O ex-governador teria recebido R$ 20 milhões em propinas de empresários do setor, durante sua gestão. Parte desse dinheiro teria sido destinada à compra de um imóvel de R$ 7 milhões e na reforma da mansão do casal.

Ao decretar a prisão preventiva do ex-governador e da mulher dele, a magistrada citou a organização social Instituto Novos Caminhos – suposto braço do esquema de desvios e repasse de propinas para Melo.

“A fonte do dinheiro em espécie utilizado para a reforma da mansão recentemente adquirida, pela óbvia conclusão a que cheguei, e não há como concluir de modo diverso, era exatamente o Instituto Novos Caminhos, de modo que todo o esquema montado para fraudar a Saúde do Estado do Amazonas, mediante o desvio das verbas federais repassadas, teve em José Melo e Edilene os seus idealizadores e líderes absolutos”, assinalou Jaiza Fraxe.

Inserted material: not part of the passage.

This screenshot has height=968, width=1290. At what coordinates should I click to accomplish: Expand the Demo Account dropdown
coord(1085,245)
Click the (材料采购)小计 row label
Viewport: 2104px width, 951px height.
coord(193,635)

“Também constatei, conforme depoimento colhido na fase de inquérito, que era prática comum do casal José Melo de Oliveira e Edilene Gomes de Oliveira a guarda e utilização diária de grandes quantias em dinheiro vivo”, assinalou a juíza.

Pesou no decreto de prisão de Edilene relatório da PF com imagens que revelam sua ida à sede da empresa ‘Para Guardar’. Os investigadores suspeitam que Edilene retirou de dois boxes provas do esquema de desvios na Saúde.